I'll post my thoughts on the subs once they arrive, I'll no doubt need your help setting the pair up as well since I've never run dual subwoofers before.


----------



## drdoan (Aug 30, 2006)

Welcome to the Forum. You will be a happy puppy! Have fun. Dennis


----------



## JBrax (Oct 13, 2011)

I have only one and cannot even imagine what two would be like. You are going to be experiencing earth shattering bass!


----------



## steve1616 (Apr 6, 2009)

These are awesome subs. I think Ed is used to us people that can't make up our minds. I think I have made him spend a year answering all my questions throughout the years. 

I have a brother that has a PC12NSD and it is amazing. I have always been blown away with SVS products. I came home for lunch today, and I was alone, so I decided to crank my MTS-02's.
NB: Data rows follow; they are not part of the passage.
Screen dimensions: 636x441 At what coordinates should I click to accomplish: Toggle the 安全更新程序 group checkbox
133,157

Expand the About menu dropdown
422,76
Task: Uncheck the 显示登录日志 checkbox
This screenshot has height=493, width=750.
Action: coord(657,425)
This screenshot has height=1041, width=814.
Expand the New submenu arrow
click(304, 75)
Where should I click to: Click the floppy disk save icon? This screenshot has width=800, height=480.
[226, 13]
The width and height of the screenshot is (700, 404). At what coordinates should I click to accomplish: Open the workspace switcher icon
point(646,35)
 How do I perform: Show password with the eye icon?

Even after a year of having them, I still just sit there in awe thinking, how in the ____ do these speakers sound this good.

I forgot to add that you think that your probably set with 2 subs. That is what I thought with my PB13Ultra, but now I am saving for a second. I wasn't satisfied with plaster falling off the walls, I want to bring this house clear to the ground before I will be happy.


----------



## Wayward One (Apr 21, 2012)

drdoan said:


> Welcome to the Forum. You will be a happy puppy! Have fun. Dennis


Thanks Dennis.



JBrax said:


> I have only one and cannot even imagine what two would be like. You are going to be experiencing earth shattering bass!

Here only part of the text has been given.